Потому что за все платят. И за забвение тоже, только счет приходит не сразу.

Ждана пришла на закате, когда тени от ульев вытянулись через весь двор длинными синими пальцами и легли на крыльцо. Стояла у калитки. Не входила. Платок сбился на плечи, а руки — все в трещинах, в цыпках — она мяла собственный передник, крутила его, будто хотела разорвать надвое.

— Про твой мед говорят, — сказала она вместо здравствуй.

Дед Гай выпрямился над рамкой. Спина хрустнула сухо, как палка. Стар он был; не то чтобы совсем ветхий, а как-то вдруг — за одно последнее лето постарел лет на пять, и сам не понимал, куда они делись.

— Мало ли что люди говорят.

— Мальчик у меня. Был. — Она сглотнула, и горло дернулось. — Тимошка. По весне на реку пошел, лед еще держал, все думали — держит. А он не удержал.

Тишина. Только пчелы гудели в остывающем воздухе — ровно, сыто, как будто им и дела нет до всего человеческого, до реки, до льда, до мальчика.

— Не могу больше, — выговорила Ждана, и голос у нее сел. — Каждое утро руку тяну печь топить, а он будто еще спит на лавке, вот сейчас проснется, забормочет. Каждое утро — заново. Заново хоронить. Ты, говорят, умеешь так, чтоб не было. Чтоб чисто.

Дед Гай отер ладони о фартук. Долго молчал. За спиной у него дышал улей — теплый, как живая грудь.

— Умею, — сказал он наконец. — Только сперва послушай, как оно устроено, а после решишь. Мед не стирает. Он переносит. Пчела возьмет у тебя мальчика — всего, как есть, до последней ниточки, — и унесет в соты. Будет он там жить, в темноте, в тепле. По душным ночам ты станешь слышать, как улей гудит громче обычного, и не поймешь, отчего у тебя утром мокрая подушка.

— Пускай гудит. Лишь бы днем его не помнить.

— А днем ты не вспомнишь, что любила его. — Дед Гай сказал это тихо, но твердо. — Это одно и то же, Ждана. Одной ложкой. Нельзя выскрести смерть, а сына оставить. Он весь уйдет. И как ты его качала. И как он тебе рябину носил осенью, полные горсти, красное все, руки в соку. Все уйдет. К чужим людям на хлеб.

Она закрыла лицо ладонями. Постояла так. Плечи ходили ходуном — беззвучно, страшнее, чем в голос.

— Тогда зачем ты вообще людям его даешь? Мед свой.

— Затем, что не всем есть что терять, кроме боли. У иных боль — последнее, что осталось, и та лишняя. — Он помолчал. — Но у тебя не так. У тебя за болью — он. Целый.

Ждана отняла руки. Глаза красные, а взгляд вдруг стал ясный, будто вымытый.

— Есть у меня другой мед, — сказал дед Гай медленно, словно сам не до конца решился. — Обратный. Не забыть — а вспомнить. Один день. Целый, живой, какой был. Пчела слетает в соты, где чужие горести, и вытащит тебе оттуда твой хороший день — не тот, где лед. А тот, где рябина. Проживешь его еще раз, по-настоящему, будто и не кончался. И отпустишь уже сама.

— А цена? — прошептала она. Она уже поняла, что цена есть.

— Цена моя, не твоя. — Дед Гай отвернулся к ульям. — Чтоб пчела полетела в тепло к людям и вернулась, матке надо отдать чье-то лето на прокорм зимы. Свое. Не чужое — свое, иначе не примет.

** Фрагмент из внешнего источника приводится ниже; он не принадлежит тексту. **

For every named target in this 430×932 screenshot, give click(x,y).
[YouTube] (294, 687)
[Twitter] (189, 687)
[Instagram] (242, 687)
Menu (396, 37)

Он подошел к крайнему улью. Снял крышку. Оттуда пахнуло воском, темнотой и чем-то еще — сладким, как забытое имя.

— У меня было лето, — сказал он, и голос его дрогнул впервые за весь вечер. — Одно. С Настой. Она косынку белую носила, в горошек, и смеялась, когда я пчел боялся. Я его берег. Все берег. Думал, помру — с ним и помру.

Он наклонился к сотам. Пчелы облепили ему лицо, виски, тихие, будто слушали. И он стоял так — долго, — а потом что-то в нем словно осело, опустело. Плечи чуть ссутулились.

— Ну, — сказал он ровно. — Готово. Иди сюда. Ложку держи.

Ждана ела мед медленно, зажмурившись, и по лицу ее текло — но уже не то, что раньше. Она улыбалась сквозь это. Где-то там, за веками, стоял осенний день, и мальчик шел к ней через двор, и в горстях у него горела рябина, красная-красная, вся.

Она ушла в сумерках. Не оглянулась — так и надо.

Дед Гай сел на крыльцо. Закрыл крышку улья. И попробовал вспомнить, какая косынка была у жены — белая ли, синяя ли, в горошек или нет.

Не вспомнил.

Было лицо. Было дорогое. А какое — уже нет. Только тепло осталось, безымянное, как у пустого улья зимой.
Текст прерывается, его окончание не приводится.